## PROBLEM STATEMENT
Pictures aside, write out every record exactly as it appears.

## THE DATA
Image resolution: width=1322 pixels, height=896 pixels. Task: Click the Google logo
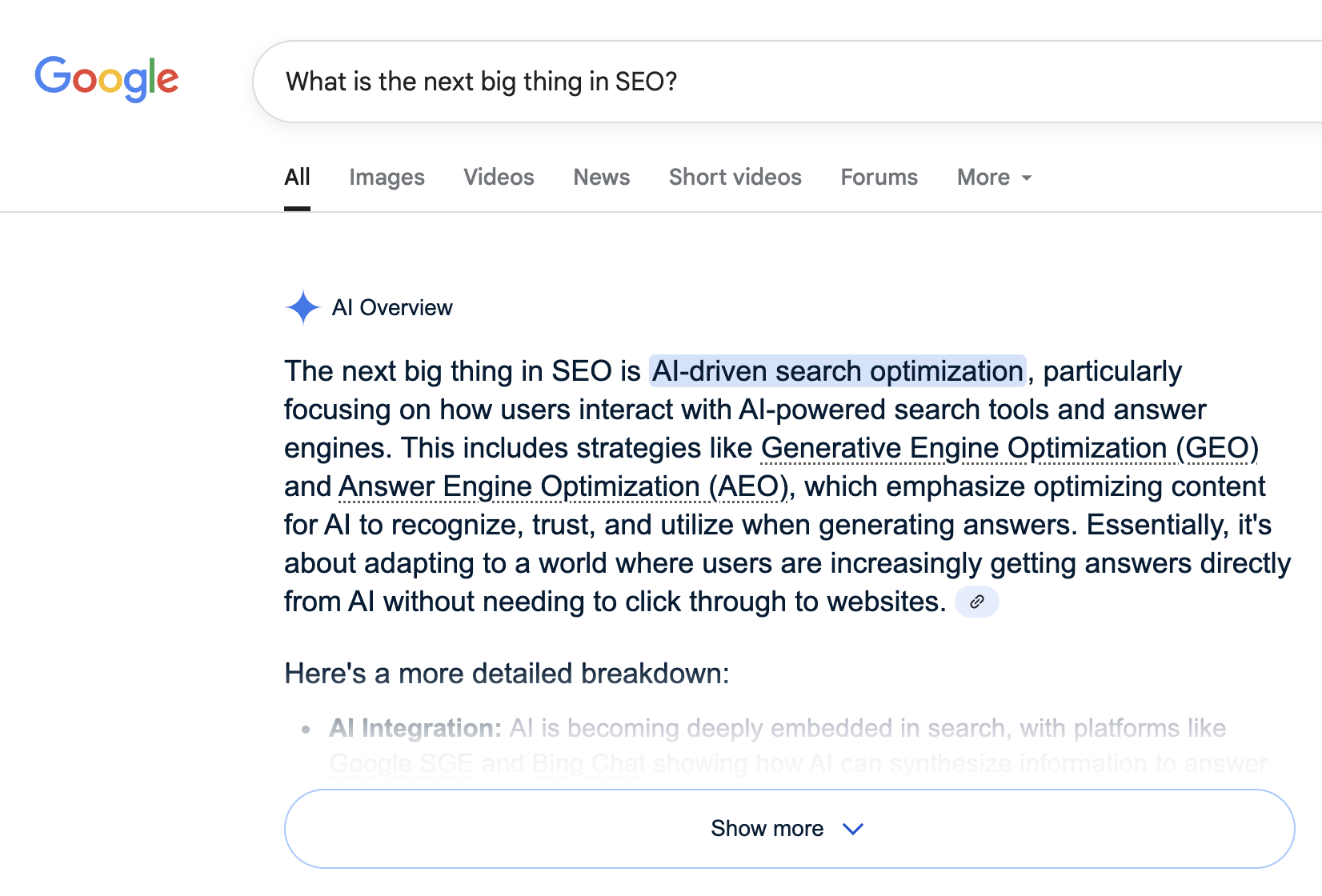[x=106, y=79]
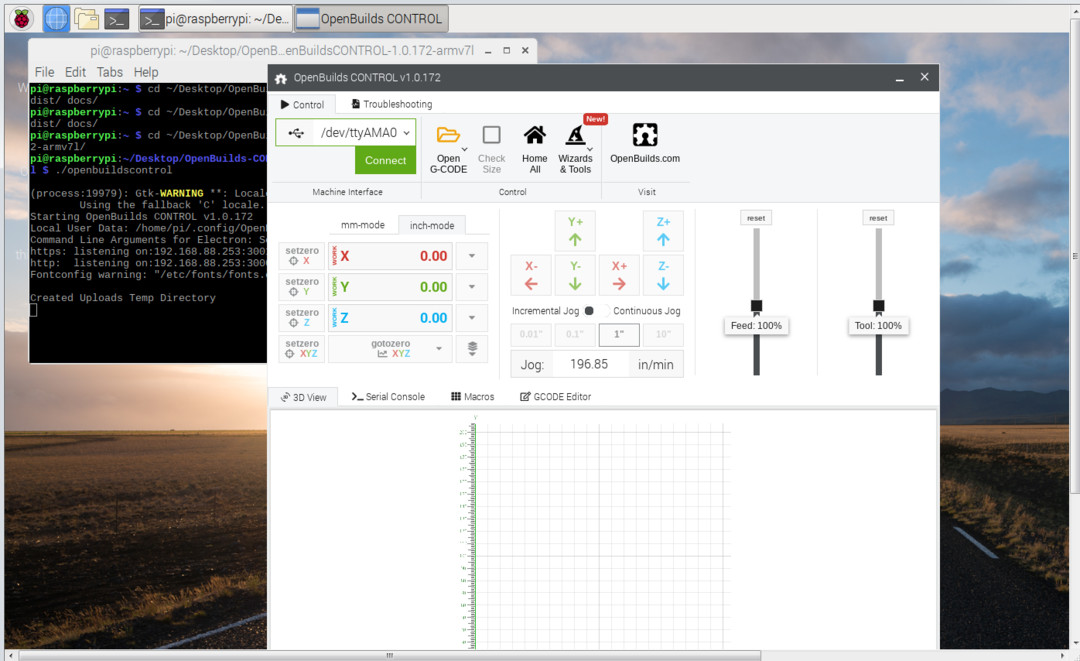This screenshot has width=1080, height=661.
Task: Click the Feed 100% slider handle
Action: [756, 306]
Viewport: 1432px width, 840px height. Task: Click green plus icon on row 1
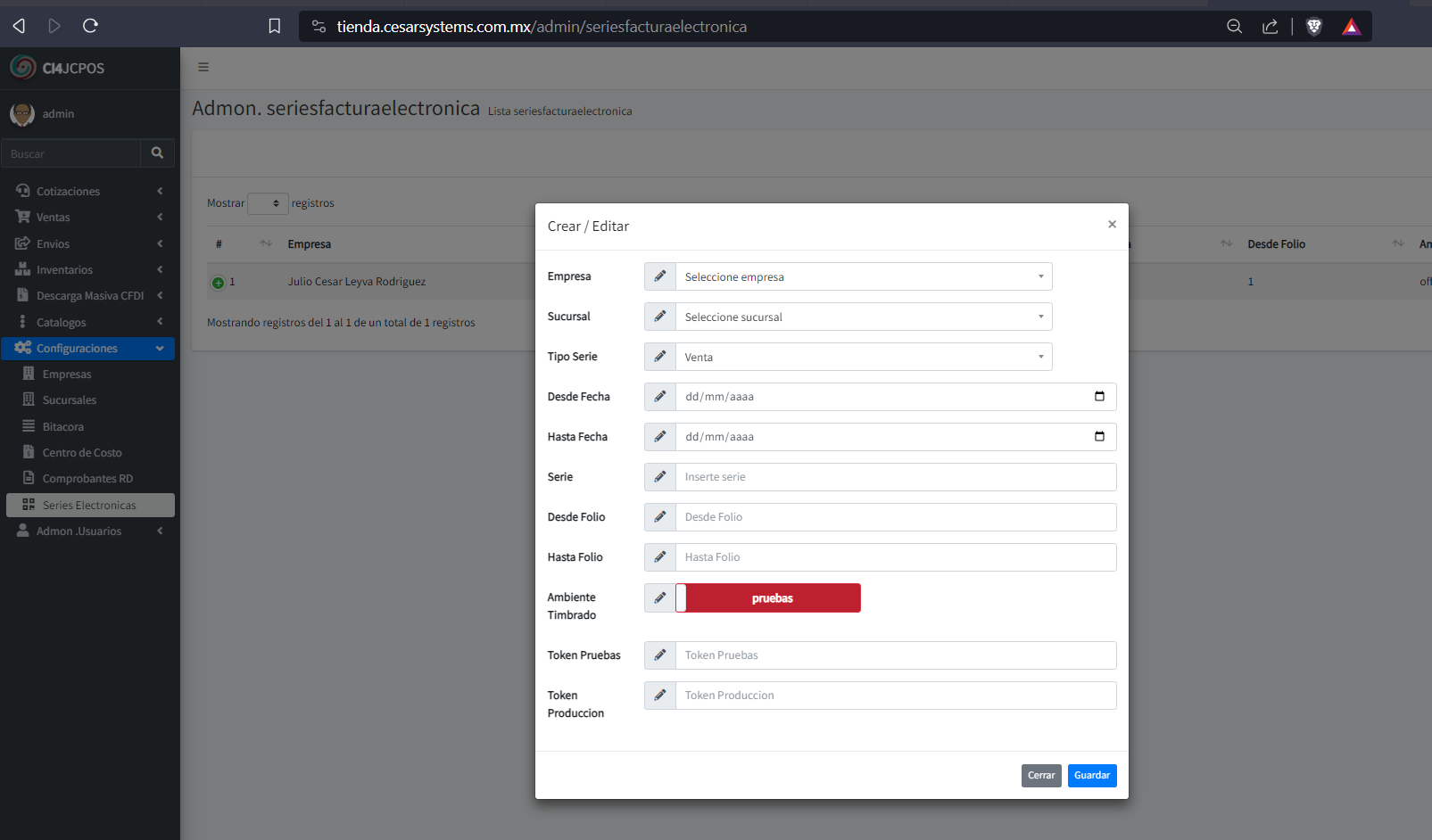218,283
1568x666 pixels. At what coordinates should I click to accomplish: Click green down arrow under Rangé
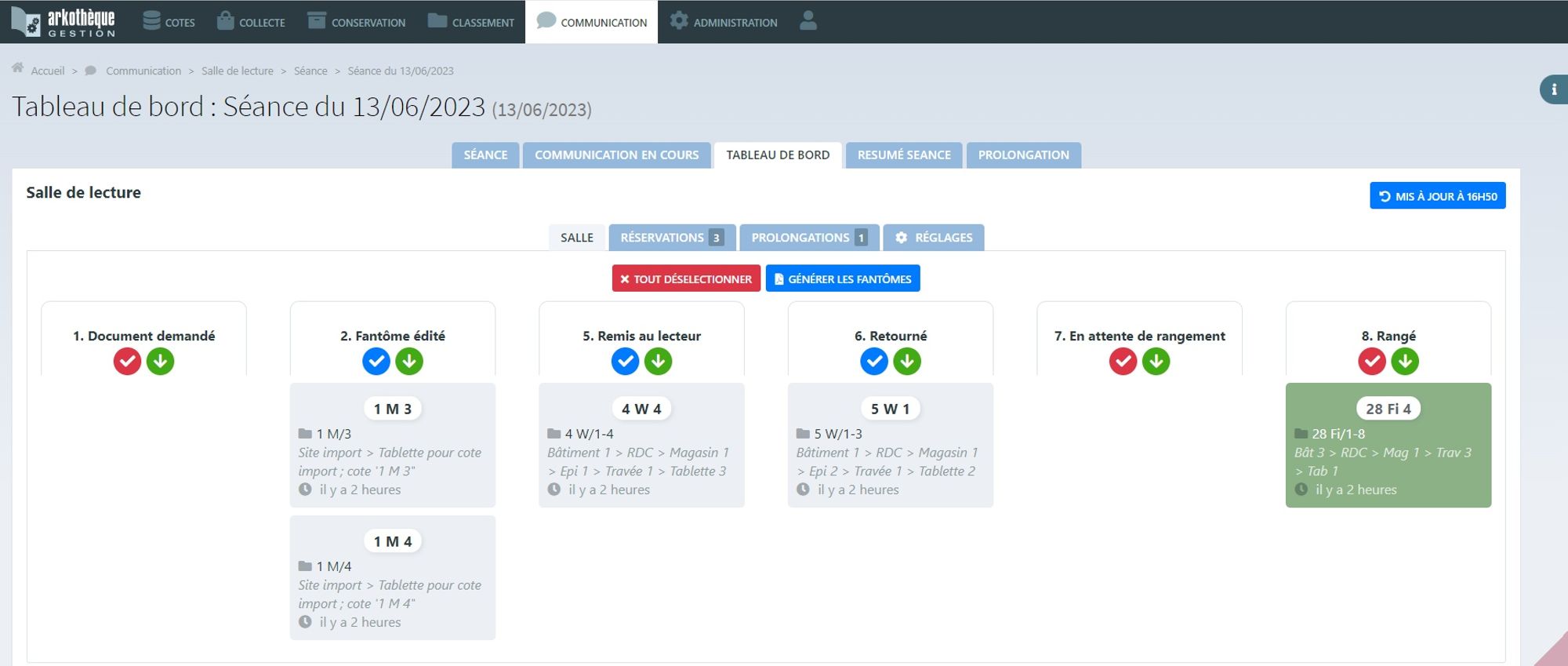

## SOLUTION TO THE EXERCISE
Image resolution: width=1322 pixels, height=896 pixels. Task: Click the Google logo
[x=106, y=79]
This screenshot has width=1080, height=661.
Task: Click the Feed 100% slider handle
Action: [756, 306]
Viewport: 1432px width, 840px height. Task: Click green plus icon on row 1
218,283
1568x666 pixels. At what coordinates should I click to accomplish: Click green down arrow under Rangé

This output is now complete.